Feininger has always been one to take the more direct route of showing the people capable of making change in the community, rather than telling.

“It’s just who I am. It gets the ball rolling where people have to understand by seeing it with their own two eyes. You can write letters until the cows come home saying we need this much money and blah, blah blah — but if you take them out there and show them — it hits home,” said Feininger.

That can-do attitude has morphed into recent initiatives such as the Paul and Bernice Giroux Memorial Golf Tournament, the Twelve Days of Christmas campaign, organ donation card recruitments, improvements to the Linden View courtyard and the establishment of a Crisis Fund which has seen Feininger’s fingerprints on them in some capacity.

“You see people in situations in their every-day lives where the Crisis Fund can help. There are people who got new glasses through the Crisis Fund where at the time, they were having to choose between their medication and glasses for that year.

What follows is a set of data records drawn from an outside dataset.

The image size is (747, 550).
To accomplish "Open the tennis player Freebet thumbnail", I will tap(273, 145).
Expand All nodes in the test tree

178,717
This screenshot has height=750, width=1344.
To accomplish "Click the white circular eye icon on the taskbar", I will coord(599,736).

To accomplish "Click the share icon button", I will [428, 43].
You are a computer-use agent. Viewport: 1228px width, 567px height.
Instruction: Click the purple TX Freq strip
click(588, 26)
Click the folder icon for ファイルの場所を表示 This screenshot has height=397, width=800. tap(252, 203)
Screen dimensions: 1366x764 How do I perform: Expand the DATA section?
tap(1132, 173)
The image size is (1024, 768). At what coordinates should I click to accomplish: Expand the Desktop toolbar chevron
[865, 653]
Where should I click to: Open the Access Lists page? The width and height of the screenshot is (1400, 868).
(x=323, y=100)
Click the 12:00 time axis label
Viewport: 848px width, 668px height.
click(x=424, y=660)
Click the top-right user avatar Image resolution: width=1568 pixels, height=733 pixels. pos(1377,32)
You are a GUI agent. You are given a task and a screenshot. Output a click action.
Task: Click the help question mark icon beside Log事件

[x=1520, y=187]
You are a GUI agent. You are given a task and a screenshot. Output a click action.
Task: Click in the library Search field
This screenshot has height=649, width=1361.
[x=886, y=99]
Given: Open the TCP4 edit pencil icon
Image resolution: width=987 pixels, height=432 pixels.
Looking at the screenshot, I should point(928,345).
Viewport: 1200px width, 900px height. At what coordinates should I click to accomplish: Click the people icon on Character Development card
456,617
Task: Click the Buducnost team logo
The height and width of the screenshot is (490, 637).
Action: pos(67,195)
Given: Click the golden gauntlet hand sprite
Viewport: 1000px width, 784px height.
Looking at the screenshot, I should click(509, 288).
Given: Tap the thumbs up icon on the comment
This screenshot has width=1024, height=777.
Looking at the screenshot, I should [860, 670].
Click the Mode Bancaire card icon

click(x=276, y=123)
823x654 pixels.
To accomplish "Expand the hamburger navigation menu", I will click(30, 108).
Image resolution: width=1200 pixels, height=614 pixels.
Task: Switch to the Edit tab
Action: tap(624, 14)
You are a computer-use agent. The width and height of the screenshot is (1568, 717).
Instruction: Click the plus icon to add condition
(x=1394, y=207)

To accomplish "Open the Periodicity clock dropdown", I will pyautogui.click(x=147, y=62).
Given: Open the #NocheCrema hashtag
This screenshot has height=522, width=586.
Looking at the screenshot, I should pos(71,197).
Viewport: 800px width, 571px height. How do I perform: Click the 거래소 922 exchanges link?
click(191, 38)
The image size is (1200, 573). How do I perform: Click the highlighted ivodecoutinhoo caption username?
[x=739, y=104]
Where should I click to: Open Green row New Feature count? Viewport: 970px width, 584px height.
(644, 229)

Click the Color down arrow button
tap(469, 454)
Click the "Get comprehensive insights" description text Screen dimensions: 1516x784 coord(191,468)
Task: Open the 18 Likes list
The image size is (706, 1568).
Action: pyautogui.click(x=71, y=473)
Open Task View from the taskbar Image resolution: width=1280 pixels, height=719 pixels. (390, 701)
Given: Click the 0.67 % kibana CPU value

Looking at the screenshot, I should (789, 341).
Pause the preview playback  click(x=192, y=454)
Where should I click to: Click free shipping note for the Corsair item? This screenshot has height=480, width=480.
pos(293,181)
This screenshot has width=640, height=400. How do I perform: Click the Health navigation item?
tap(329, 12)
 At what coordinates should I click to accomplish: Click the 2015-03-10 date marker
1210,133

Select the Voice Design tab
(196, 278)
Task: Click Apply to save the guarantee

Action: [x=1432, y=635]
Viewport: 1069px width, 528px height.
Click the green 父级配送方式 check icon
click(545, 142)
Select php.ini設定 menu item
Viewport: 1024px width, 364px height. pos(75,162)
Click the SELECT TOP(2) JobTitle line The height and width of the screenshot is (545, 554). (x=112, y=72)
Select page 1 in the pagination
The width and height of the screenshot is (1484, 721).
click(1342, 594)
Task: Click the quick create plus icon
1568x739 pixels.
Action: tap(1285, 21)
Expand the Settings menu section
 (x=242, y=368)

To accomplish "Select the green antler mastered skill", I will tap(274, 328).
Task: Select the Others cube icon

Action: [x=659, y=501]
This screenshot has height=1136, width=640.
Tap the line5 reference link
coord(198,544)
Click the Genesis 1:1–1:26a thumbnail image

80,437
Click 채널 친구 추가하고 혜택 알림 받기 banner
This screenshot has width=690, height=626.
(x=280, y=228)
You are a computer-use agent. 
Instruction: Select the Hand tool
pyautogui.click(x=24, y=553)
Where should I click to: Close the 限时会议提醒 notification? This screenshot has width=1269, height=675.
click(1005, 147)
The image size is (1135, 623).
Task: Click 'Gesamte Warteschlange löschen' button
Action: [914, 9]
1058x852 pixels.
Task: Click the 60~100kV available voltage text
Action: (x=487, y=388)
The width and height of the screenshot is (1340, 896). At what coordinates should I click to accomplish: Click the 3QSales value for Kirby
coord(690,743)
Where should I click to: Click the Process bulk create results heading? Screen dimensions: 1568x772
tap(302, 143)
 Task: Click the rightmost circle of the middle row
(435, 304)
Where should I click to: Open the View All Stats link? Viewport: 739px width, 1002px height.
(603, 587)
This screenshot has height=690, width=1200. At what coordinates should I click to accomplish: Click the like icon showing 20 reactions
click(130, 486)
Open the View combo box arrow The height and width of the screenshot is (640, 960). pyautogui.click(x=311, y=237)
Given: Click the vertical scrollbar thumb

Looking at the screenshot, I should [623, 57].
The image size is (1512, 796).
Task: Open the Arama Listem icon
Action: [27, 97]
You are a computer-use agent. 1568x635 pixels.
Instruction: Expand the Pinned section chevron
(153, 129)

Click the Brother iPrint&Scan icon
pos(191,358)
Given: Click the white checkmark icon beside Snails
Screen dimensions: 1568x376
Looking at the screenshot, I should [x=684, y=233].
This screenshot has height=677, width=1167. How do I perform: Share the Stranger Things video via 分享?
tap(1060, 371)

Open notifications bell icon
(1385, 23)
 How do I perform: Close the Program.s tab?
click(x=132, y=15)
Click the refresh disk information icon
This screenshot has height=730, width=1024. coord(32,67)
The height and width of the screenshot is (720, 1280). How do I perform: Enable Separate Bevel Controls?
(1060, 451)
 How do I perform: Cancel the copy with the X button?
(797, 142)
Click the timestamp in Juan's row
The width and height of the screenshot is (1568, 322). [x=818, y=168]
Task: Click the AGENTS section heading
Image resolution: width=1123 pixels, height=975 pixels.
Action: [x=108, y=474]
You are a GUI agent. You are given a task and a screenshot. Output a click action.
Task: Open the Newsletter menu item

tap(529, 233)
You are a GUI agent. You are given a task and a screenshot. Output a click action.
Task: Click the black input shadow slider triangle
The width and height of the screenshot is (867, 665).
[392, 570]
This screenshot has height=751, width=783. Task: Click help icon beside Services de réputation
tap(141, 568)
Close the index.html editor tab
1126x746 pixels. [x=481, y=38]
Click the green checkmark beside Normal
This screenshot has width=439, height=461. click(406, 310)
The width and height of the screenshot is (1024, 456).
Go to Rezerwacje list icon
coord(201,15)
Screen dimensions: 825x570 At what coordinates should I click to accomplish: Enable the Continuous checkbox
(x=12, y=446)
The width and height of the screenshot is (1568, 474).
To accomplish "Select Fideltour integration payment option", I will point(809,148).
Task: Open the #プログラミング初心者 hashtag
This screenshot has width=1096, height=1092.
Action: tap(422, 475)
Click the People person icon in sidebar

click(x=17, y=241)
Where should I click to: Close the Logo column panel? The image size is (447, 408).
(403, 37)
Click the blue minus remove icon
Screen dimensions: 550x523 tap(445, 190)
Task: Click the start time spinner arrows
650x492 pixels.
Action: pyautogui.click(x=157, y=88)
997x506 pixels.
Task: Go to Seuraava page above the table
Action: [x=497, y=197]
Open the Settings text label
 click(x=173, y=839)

You choose medication, but you can’t read or see, it was crazy,” said Feininger. “This happens all the time in Taber where it’s just not poor people who are low income. It can be just people who are going through a tough time in their lives where maybe they aren’t working for a week where people don’t have sick days, but they have a mortgage and a family to attend to. A crisis can happen at any time to anybody. A crisis fund has come in where it’s paying rent for people who are dying who are the bread winner.”

Having good teachers in her parents in being grateful for the community that you are in, causes like organ donation and Linden View are close to Steph’s heart. Her father Paul was saved by being the longest living recipient of a heart transplant at the time back in 1987, along with getting a kidney donated from one of his daughters at the time. Steph’s mother Bernice battled Alzheimer’s in later life while she stayed at Linden View. Just as she did with her son, Steph invited prominent members of the community to Linden View to go through exercises of what it is like to have Alzheimer’s and the care that was required for her mom.

“Taber really helped out my mom and dad. With the amount of support they received, they always wanted to give back,” said Feininger.

Organizations like TCAPS (Taber Community Action Prevention Society), the Taber and District Handibus Association, Safe Haven Women’s Shelter, Taber Food Bank, animal shelter, and the importance of organ donation have all got greater awareness with ventures Steph has helped spearhead.

For all the work Steph has done in her community, she noted the Citizen of the Year Award belongs to all the wonderful people she has had a chance to work with on various initiatives, as the betterment of Taber is not done by one person alone.

“Taber is awesome. I can’t say enough. It isn’t me that does everything. It’s Taber that comes support me and helps alongside me. The business community, our neighbours, different organizations, school divisions — it’s huge,” said Feininger. “There are a lot of people who want to get involved, they just sometimes don’t know how. I can help give them a push.”

Steph Giroux-Feininger will be recognized for her 2018 Citizen of the Year accolade at the Taber and District Chamber of Commerce’s annual dinner and awards ceremony on Jan. 18.